• _PROVIDED PASSAGE_

"""

Once baked and cooled, a generous layer of semi-sweet or dark chocolate chips is melted on top, optionally sprinkled with chopped pistachios for added texture and flavor. The toffee layer offers a crisp, caramelized base with salty notes that contrast the sweet chocolate, while the matzo adds a firm, crunchy foundation.
This dessert is well-suited for Passover when made with unsalted gluten-free matzos and dairy-free chocolate for dietary needs. It is served broken into pieces and stored properly to maintain its texture and freshness.
Use a heavy-bottomed saucepan for the toffee to ensure even heat distribution and careful stirring to prevent burning during the boiling stage. Watching the toffee closely while baking helps achieve the ideal golden color without scorching.
Ingredients
- 4-6 matzos use gluten free matzo crackers to make this recipe gluten free, unsalted
- 1 cup butter butter recommended, unsalted or margarine
- 1 cup brown sugar
- 1 1/4 cups chocolate chips use dairy free chocolate for pareve/vegan, semi-sweet or dark, chopped
- 2 tablespoons pistachio or your favorite Passover-friendly nut - optional, chopped
- salt sea salt
Instructions
- Preheat the oven to 375°F. Line a sheet tray with a layer of foil, then cover the foil with a sheet of parchment. Evenly cover the sheet tray with matzos. Break or cut the matzos into smaller pieces if necessary.
- In a heavy bottomed saucepan, combine the butter, brown sugar, and a generous pinch of sea salt. Cook over medium heat, whisking constantly, until the mixture comes to a boil (about 2 to 4 minutes). Boil for 3 additional minutes and continue stirring constantly.

"""

• _PROBLEM TO WORK ON_
Please state the oven temperature given in the matzo toffee recipe. This material comes from a separate source.

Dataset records
"""

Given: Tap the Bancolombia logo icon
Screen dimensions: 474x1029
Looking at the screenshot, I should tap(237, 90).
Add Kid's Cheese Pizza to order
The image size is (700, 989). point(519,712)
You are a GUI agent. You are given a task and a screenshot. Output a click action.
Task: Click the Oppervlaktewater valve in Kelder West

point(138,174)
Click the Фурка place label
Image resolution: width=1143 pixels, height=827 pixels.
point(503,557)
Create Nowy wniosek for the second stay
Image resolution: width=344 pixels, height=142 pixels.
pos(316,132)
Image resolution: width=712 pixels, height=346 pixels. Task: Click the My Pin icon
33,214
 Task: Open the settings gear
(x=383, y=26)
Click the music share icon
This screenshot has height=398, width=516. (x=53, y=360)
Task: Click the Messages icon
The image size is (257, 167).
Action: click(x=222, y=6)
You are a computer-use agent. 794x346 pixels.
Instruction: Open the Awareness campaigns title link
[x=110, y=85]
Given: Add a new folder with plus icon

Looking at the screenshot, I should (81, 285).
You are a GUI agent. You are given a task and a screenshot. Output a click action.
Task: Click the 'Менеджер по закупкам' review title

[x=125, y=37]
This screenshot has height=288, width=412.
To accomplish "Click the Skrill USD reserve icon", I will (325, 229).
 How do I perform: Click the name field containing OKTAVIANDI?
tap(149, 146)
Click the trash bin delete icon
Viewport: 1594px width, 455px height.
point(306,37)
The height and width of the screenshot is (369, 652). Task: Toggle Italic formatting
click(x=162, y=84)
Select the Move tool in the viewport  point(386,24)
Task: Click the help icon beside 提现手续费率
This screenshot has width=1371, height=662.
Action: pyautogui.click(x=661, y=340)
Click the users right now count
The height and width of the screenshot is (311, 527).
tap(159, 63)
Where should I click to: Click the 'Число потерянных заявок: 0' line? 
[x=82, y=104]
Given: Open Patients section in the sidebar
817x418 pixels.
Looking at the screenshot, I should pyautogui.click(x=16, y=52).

"""

• _EXERCISE SOLUTION_
375°F